Reproduce each line of the entries that carries "computer".

Collected data:
== Segment start ==

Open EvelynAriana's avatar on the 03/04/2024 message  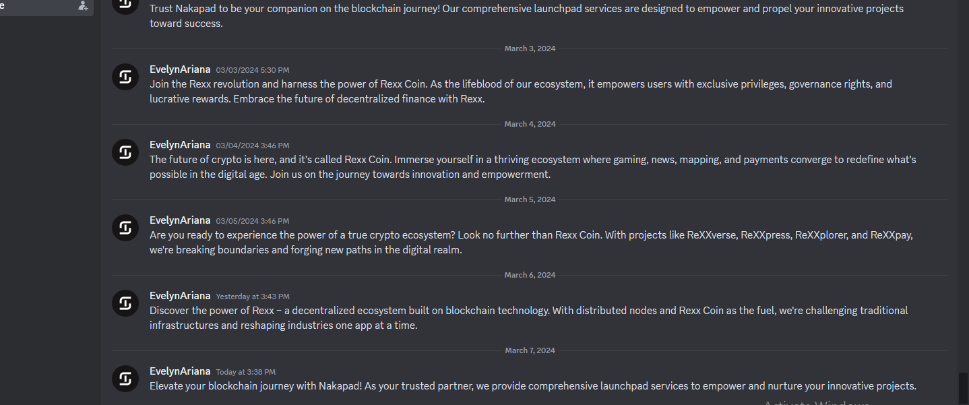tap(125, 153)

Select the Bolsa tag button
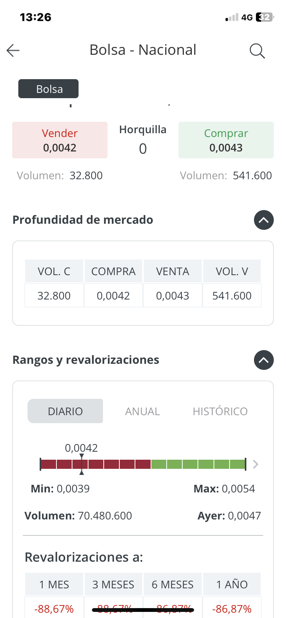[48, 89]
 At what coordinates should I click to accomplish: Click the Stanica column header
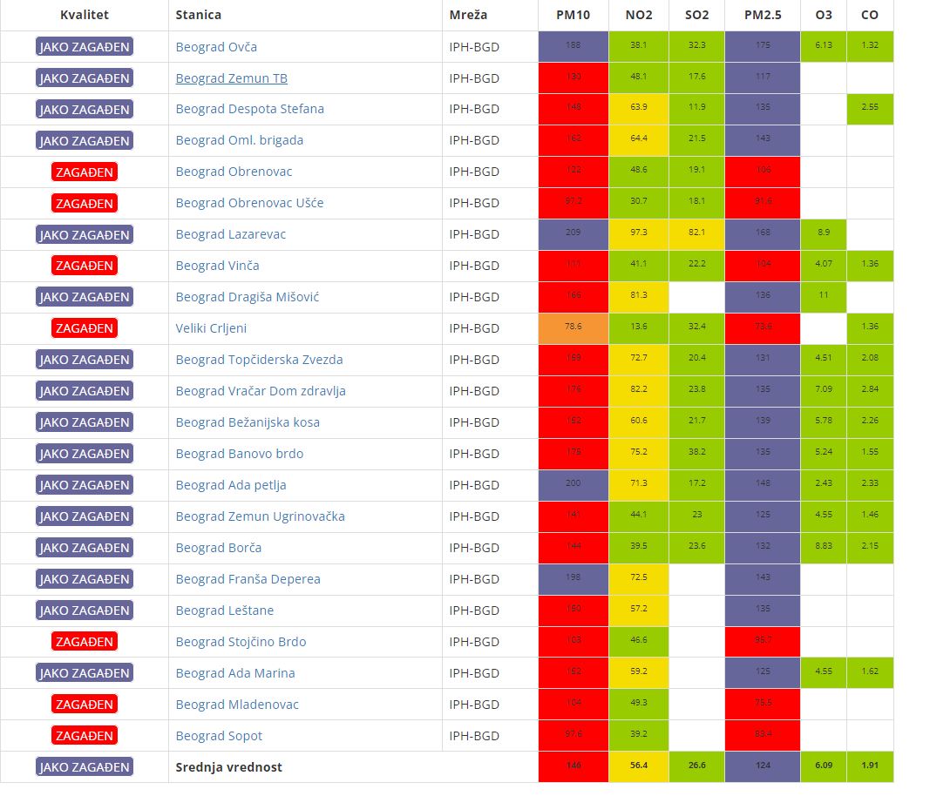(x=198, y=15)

== Segment end ==
== Segment start ==

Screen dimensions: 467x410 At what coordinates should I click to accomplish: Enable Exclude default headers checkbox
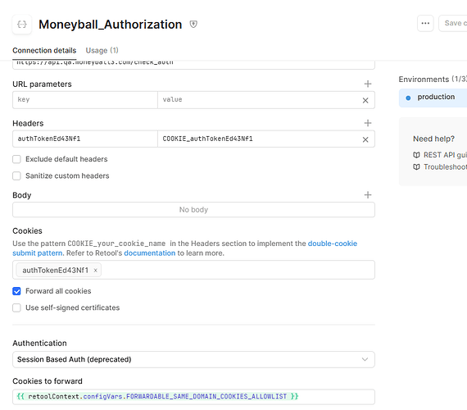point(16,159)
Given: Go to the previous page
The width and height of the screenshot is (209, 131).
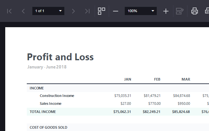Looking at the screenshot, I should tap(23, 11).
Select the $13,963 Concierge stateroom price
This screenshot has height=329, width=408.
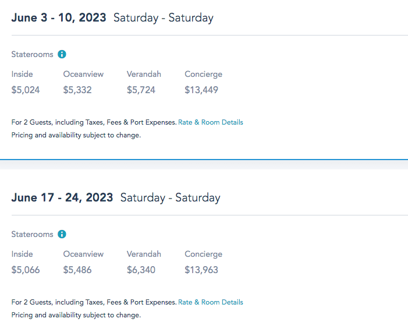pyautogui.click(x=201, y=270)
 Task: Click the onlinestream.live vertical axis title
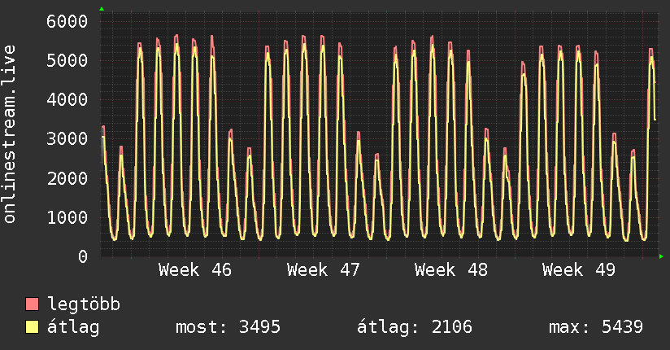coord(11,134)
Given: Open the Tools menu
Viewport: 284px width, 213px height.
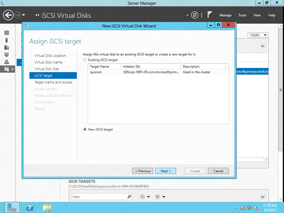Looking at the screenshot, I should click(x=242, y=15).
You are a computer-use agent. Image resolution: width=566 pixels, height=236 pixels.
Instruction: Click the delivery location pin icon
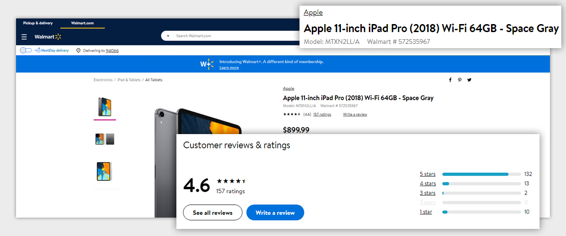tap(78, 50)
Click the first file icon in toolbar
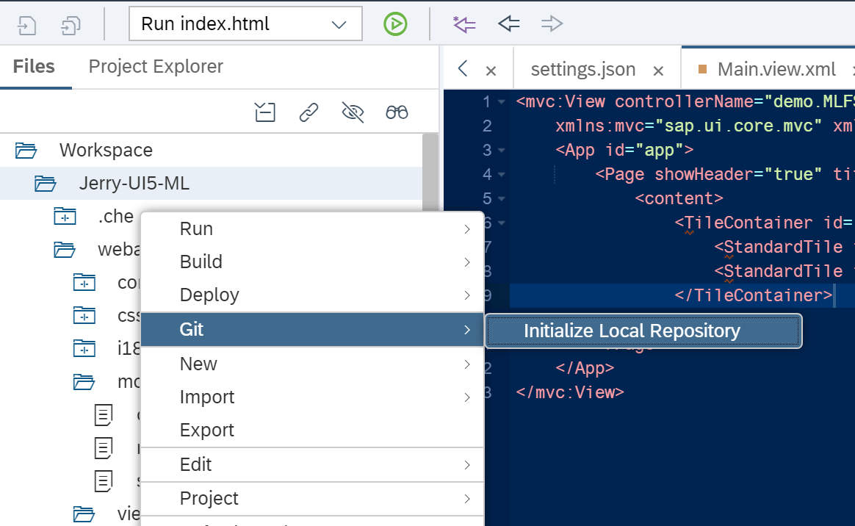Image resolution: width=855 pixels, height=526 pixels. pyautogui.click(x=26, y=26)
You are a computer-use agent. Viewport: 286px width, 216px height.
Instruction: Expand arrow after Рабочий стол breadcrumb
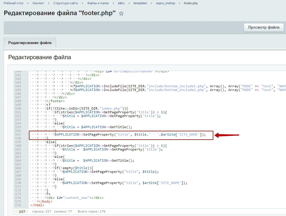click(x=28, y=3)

== Segment end ==
== Segment start ==

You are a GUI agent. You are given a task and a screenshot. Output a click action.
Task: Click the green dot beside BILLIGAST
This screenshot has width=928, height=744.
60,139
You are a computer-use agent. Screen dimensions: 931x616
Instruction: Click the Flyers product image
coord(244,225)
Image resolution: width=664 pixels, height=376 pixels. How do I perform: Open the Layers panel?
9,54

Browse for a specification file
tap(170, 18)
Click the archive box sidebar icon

== Segment end ==

**Response to the exercise**
You are a computer-use agent. Image resolution: width=566 pixels, height=236 pixels.
You are a computer-use agent. Viewport: 286px width, 216px height.
You are a computer-use agent. Screen dimensions: 931x616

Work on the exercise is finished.